Verbraucherschützer rechnet mit Klagewelle

Mögliches Autokartell

Verbraucherschützer rechnet mit Klagewelle
Diese Hersteller stehen unter Verdacht von Kartellabsprachen. © dpa

Klaus Müller erwartet wegen eines möglichen Auto-Kartells eine Klagewelle. Die Kunden hätten deshalb einen zu hohen Preis gezahlt, sagte der Chef des Bundesverbandes der Verbraucherzentralen.

Deutschlands oberster Verbraucherschützer Klaus Müller rechnet wegen des möglichen Auto-Kartells mit einer Klagewelle. Er geht von Zehntausenden Verfahren aus, in denen Autokäufer Schadenersatz für überteuerte Fahrzeuge verlangen könnten. Wegen der im Raum stehenden Absprachen der Hersteller hätten viele Kunden einen «möglicherweise viel zu hohen Preis» für ihre Fahrzeuge gezahlt, sagte der Chef des Bundesverbands der Verbraucherzentralen (vzbv) der «Süddeutschen Zeitung».

Verstoß gegen Kartellrecht wird geprüft

Müller wies auf die angeblichen Selbstanzeigen von Daimler und Volkswagen bei den Wettbewerbsbehörden hin, über die der «Spiegel» erstmals berichtet hatte. Darin sollen die beiden Konzerne schildern, wie sich Automanager von VW, Audi, Porsche, BMW und Daimler jahrelang in geheimen Zirkeln über ihre Fahrzeuge, Kosten, Zulieferer und auch den Umgang mit dem Thema Diesel-Abgase abgesprochen haben.

EU-Kommission und Bundeskartellamt prüfen, ob die Autohersteller gegen das Kartellverbot verstoßen haben. Es drohen Milliardenstrafen. Die Branche, deren Vertreter zu den Vorwürfen bislang schweigen, steht bereits wegen der Abgasaffäre unter Druck. Die Verbraucherzentrale dringt nun darauf, per Gesetz eine Musterklage möglich zu machen, damit mutmaßlich betrogene Kunden nicht einzeln vor Gericht gehen müssen, sondern sich zusammentun können.

Das gehöre zu den ersten Aufgaben der künftigen Regierung nach der Bundestagswahl im September, sagte Müller. Bundesverkehrsminister Alexander Dobrindt (CSU), Bayerns Ministerpräsident Horst Seehofer (CSU) und Bundeswirtschaftsministerin Brigitte Zypries (SPD) hatten am Wochenende gefordert, die Vorwürfe schnell aufzuklären.

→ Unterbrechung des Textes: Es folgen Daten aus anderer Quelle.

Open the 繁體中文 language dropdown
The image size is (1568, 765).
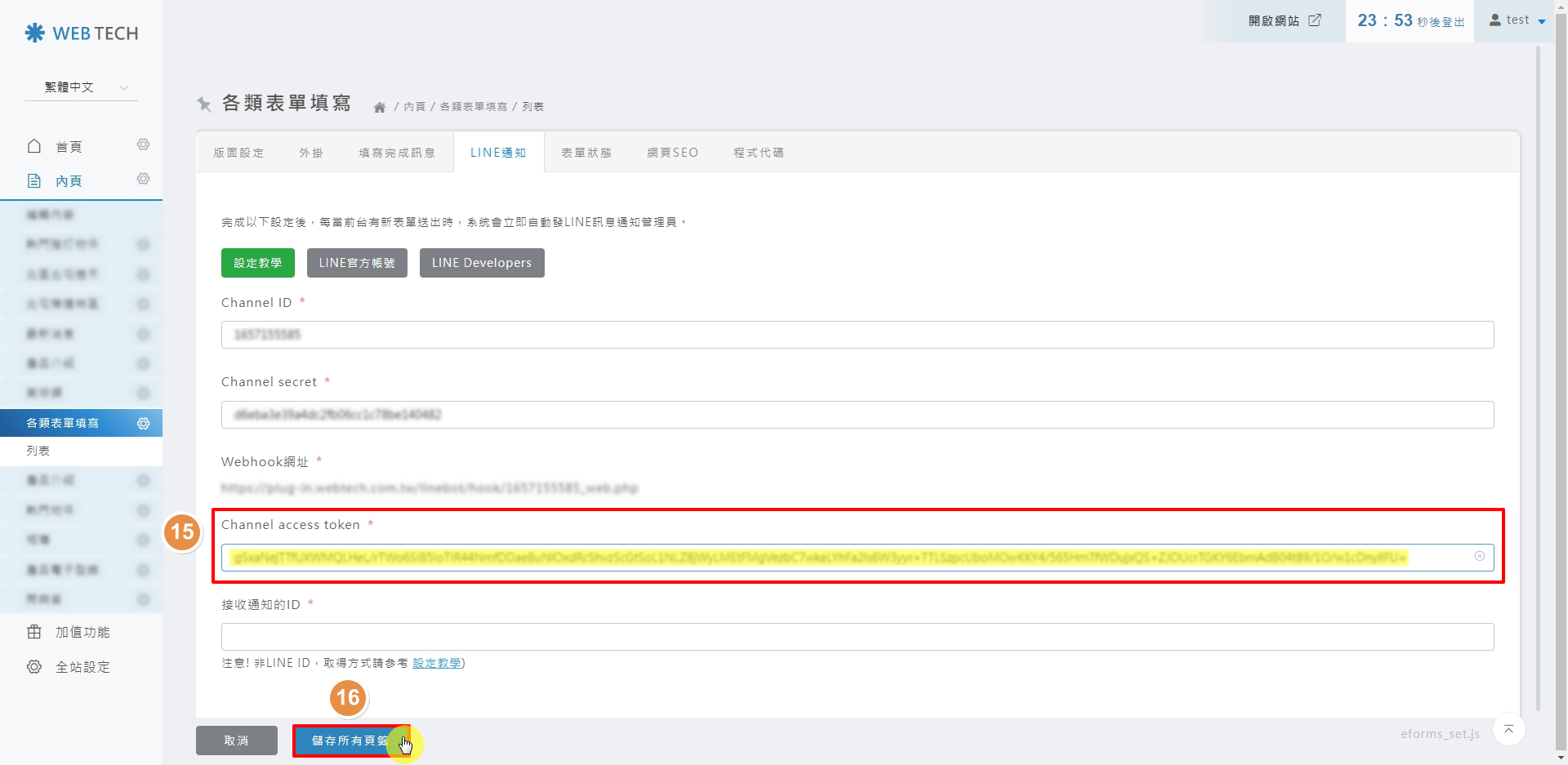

Hersteller sprechen von Spekulationen

Daimler sprach von "Spekulationen", VW-Chef Matthias Müller in der "Rheinischen Post" (Samstagausgabe) von "Spekulationen und Sachverhaltsvermutungen". Weiter wollte er sich dazu nicht äußern. BMW stellte mit Blick auf die AdBlue-Tanks jedoch klar: "Den Vorwurf, dass aufgrund zu kleiner AdBlue-Behälter eine nicht ausreichende Abgasreinigung in Euro-6-Diesel-Fahrzeugen der BMW Group erfolgt, weist das Unternehmen entschieden zurück."

Einem Bericht der "Süddeutschen Zeitung" zufolge ließ sich die Branche auch nicht durch das 2011 aufgeflogene Lkw-Kartell zurückschrecken. Lediglich Daimler habe sich danach zumindest teilweise aus den geheimen Gesprächsrunden zurückgezogen. Daimler wurde von der EU-Kommission wegen der Teilnahme an Preisabsprachen für Lkws zu einem Bußgeld von knapp 1,1 Milliarden Euro verdonnert. Ob der Teil-Rückzug genügt, um Daimler vor einem neuen Bußgeld zu bewahren, bleibe abzuwarten.

Der Stuttgarter Konzern habe ebenso wie Volkswagen Selbstanzeige bei den Kartellbehörden erstattet. Das solle, ebenso wie bei Steuerhinterziehern, vor Strafe schützen. Daimler führte dem Bericht zufolge 2011 spezielle Kartellrechts-Lehrgänge ein. In diesen haben Juristen der Belegschaft beigebracht, was erlaubt ist und was nicht. Zugleich sollen die Schwaben begonnen haben, sich aus den geheimen Treffen mit VW, Audi, Porsche und BMW teilweise zurückzuziehen.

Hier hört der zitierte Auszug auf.